**What you need to do**
Please filter the data below down to the lines holding the string "Output".

**** Records for this exercise

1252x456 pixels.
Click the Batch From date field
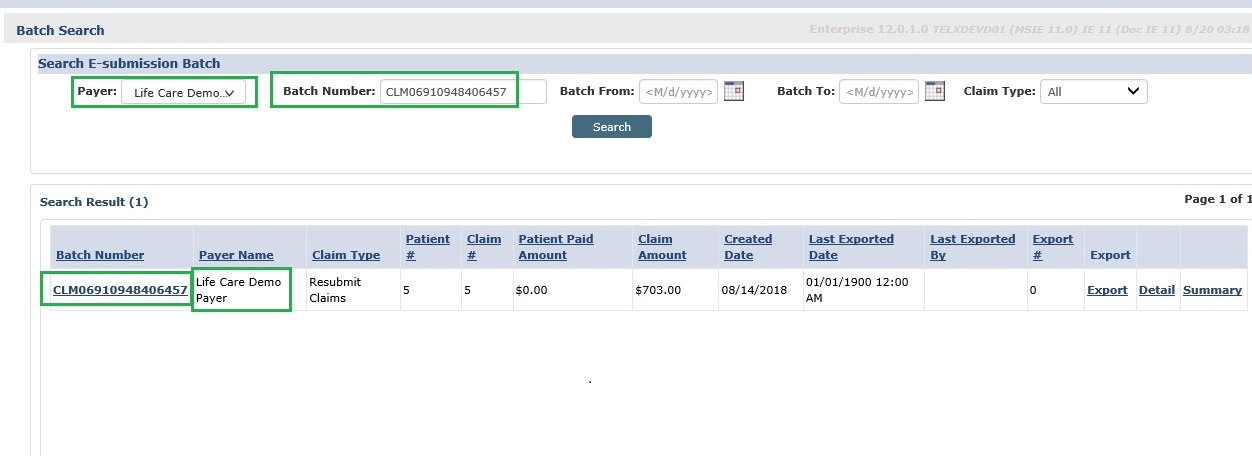tap(678, 92)
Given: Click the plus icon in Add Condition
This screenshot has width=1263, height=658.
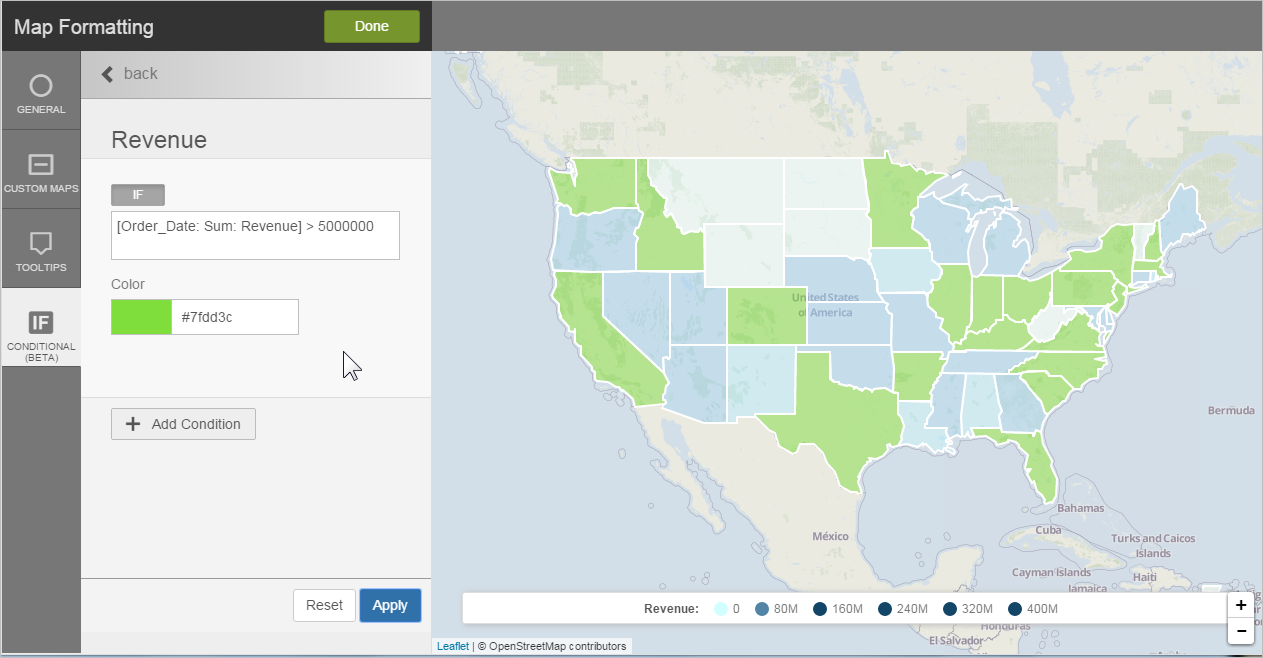Looking at the screenshot, I should pyautogui.click(x=132, y=424).
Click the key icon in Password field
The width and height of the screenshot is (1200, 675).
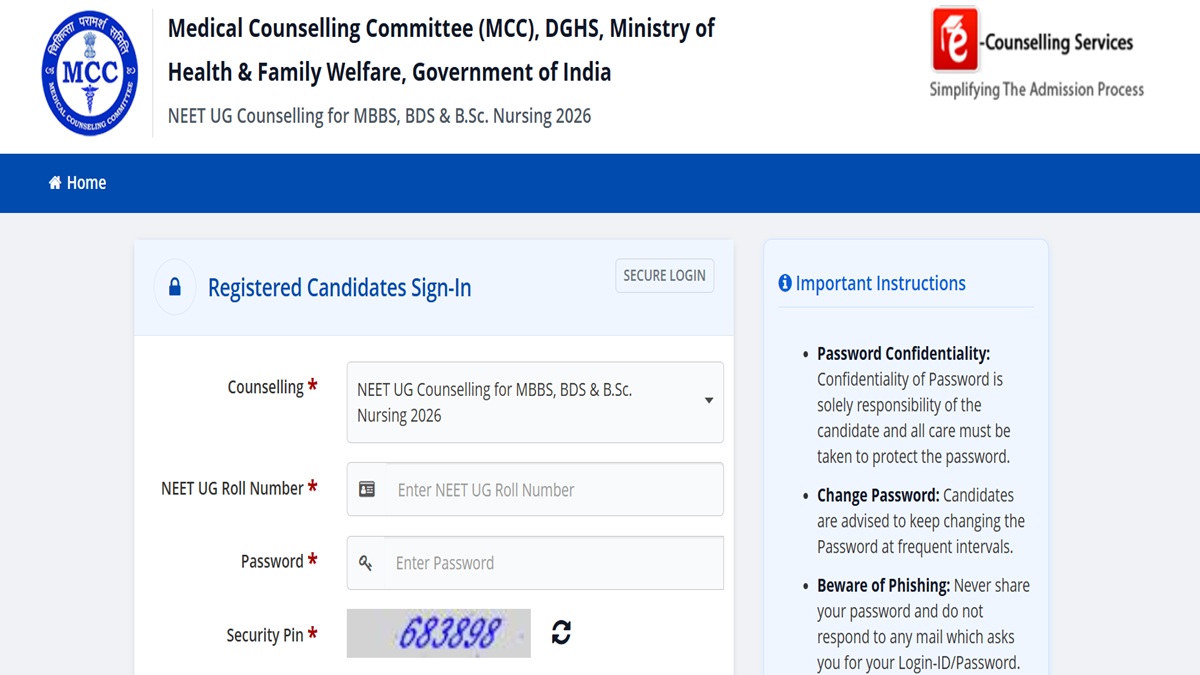point(366,563)
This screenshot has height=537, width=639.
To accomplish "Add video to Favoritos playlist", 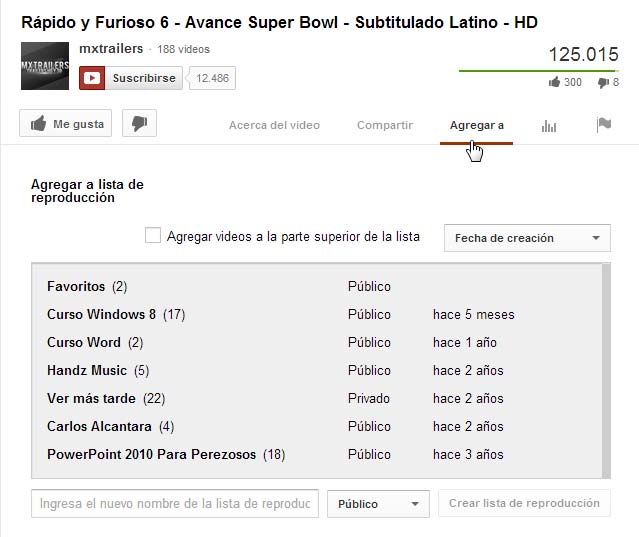I will click(x=76, y=287).
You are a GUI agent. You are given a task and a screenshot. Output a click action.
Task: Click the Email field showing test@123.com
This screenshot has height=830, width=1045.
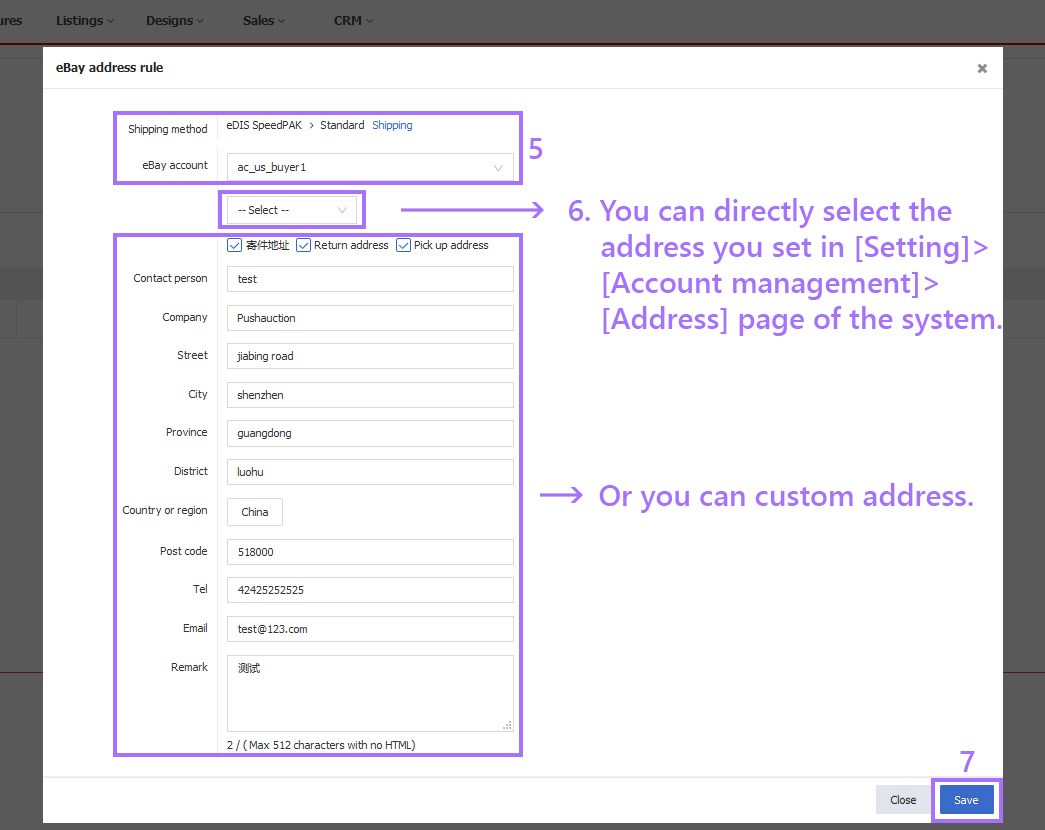click(x=370, y=628)
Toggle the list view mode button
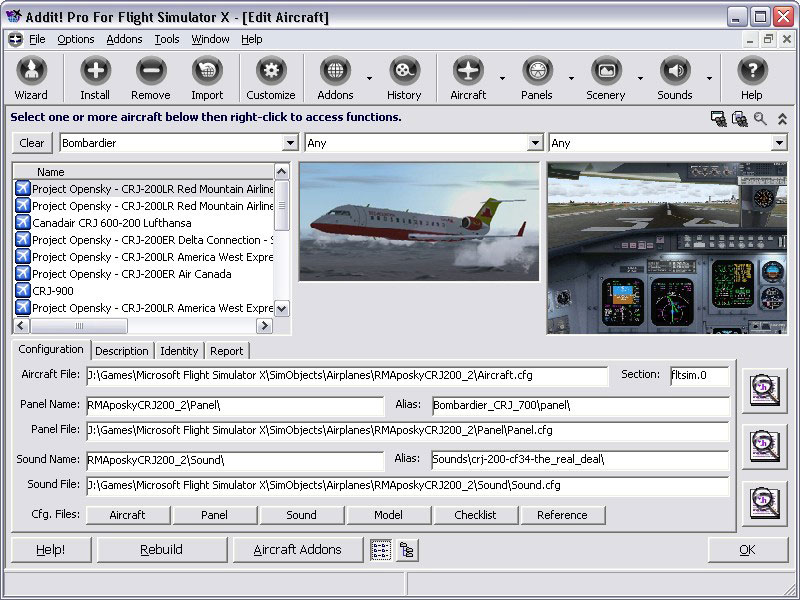Image resolution: width=800 pixels, height=600 pixels. [380, 550]
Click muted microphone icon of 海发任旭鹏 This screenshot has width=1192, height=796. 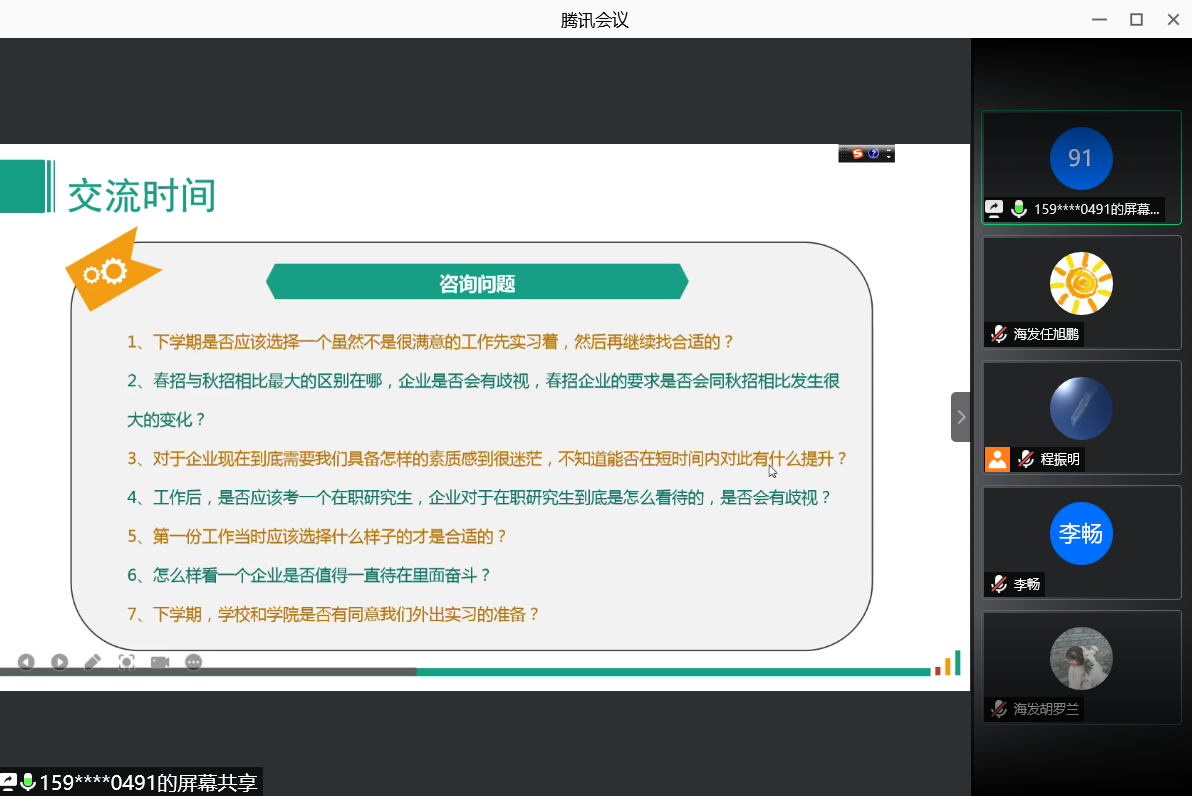(x=998, y=334)
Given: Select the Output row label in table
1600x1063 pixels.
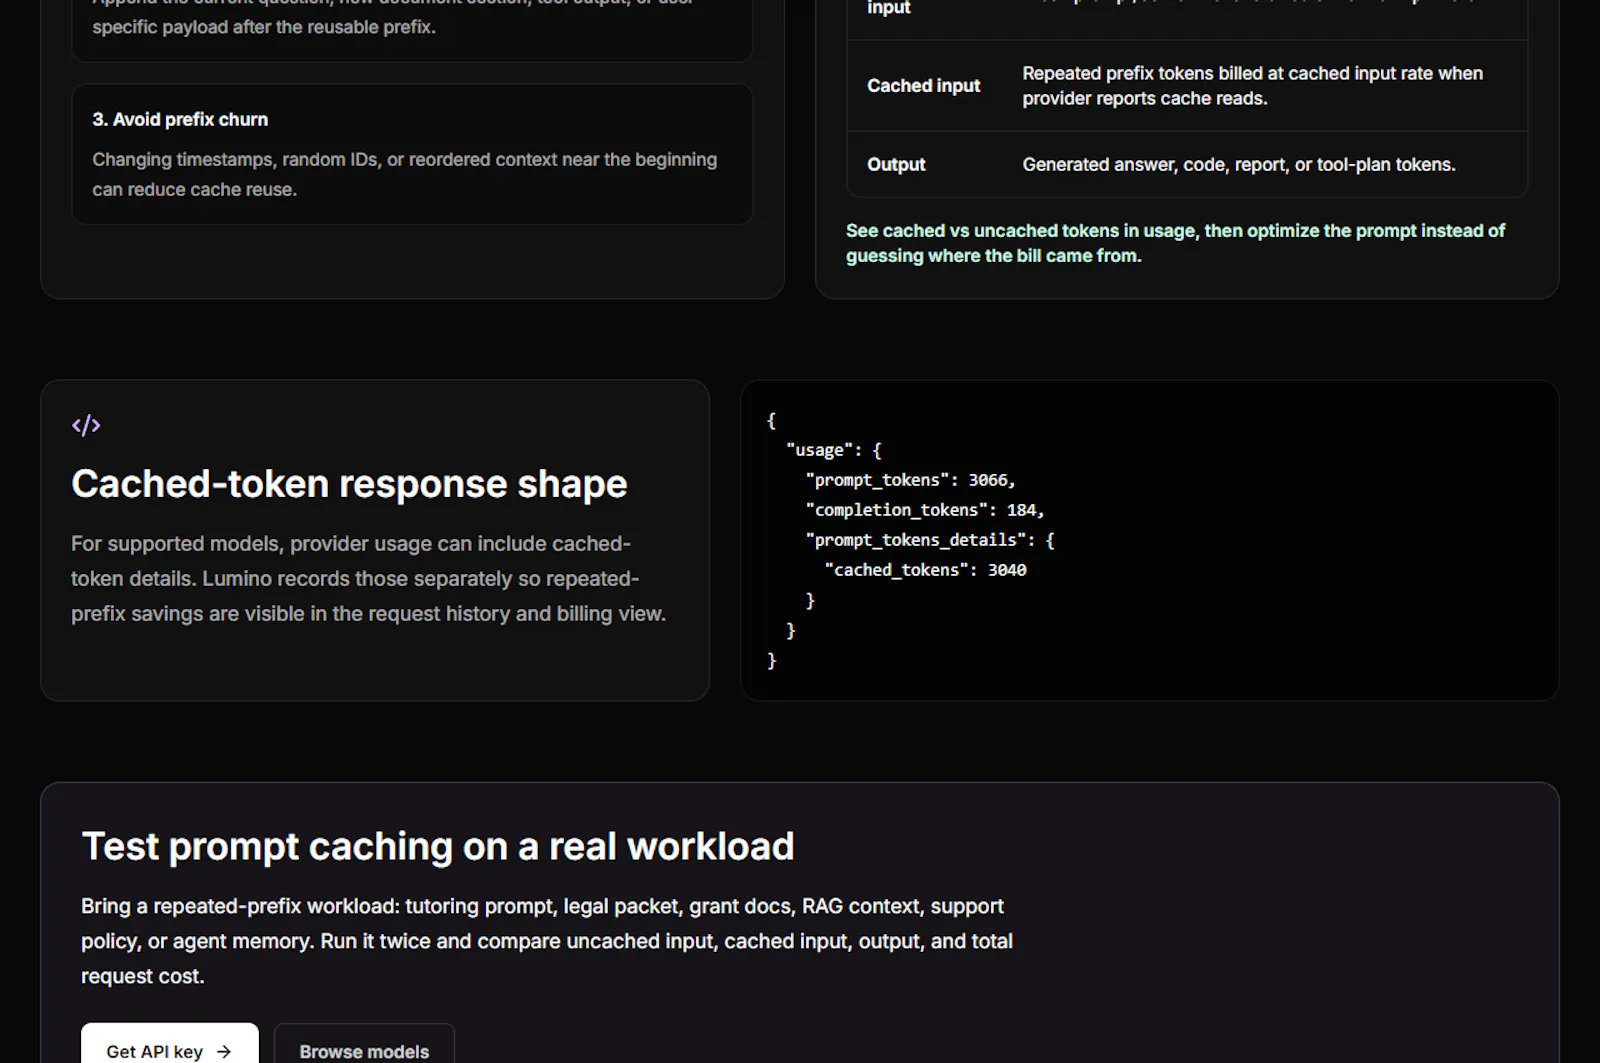Looking at the screenshot, I should pos(896,164).
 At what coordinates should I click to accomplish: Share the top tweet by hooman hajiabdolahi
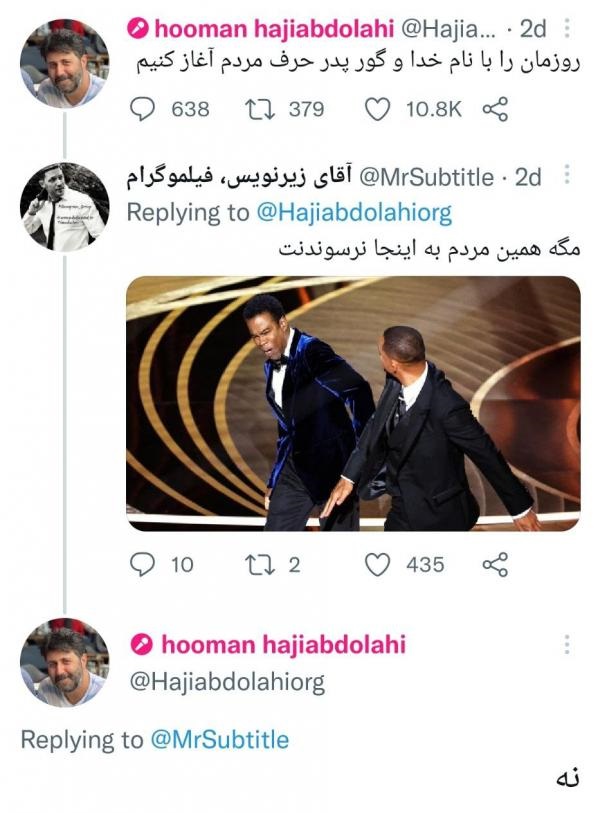pos(495,109)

********

**Response area**
You are a GUI agent. You are given a task and a screenshot. Output a click action.
Given: Select the Output row label in table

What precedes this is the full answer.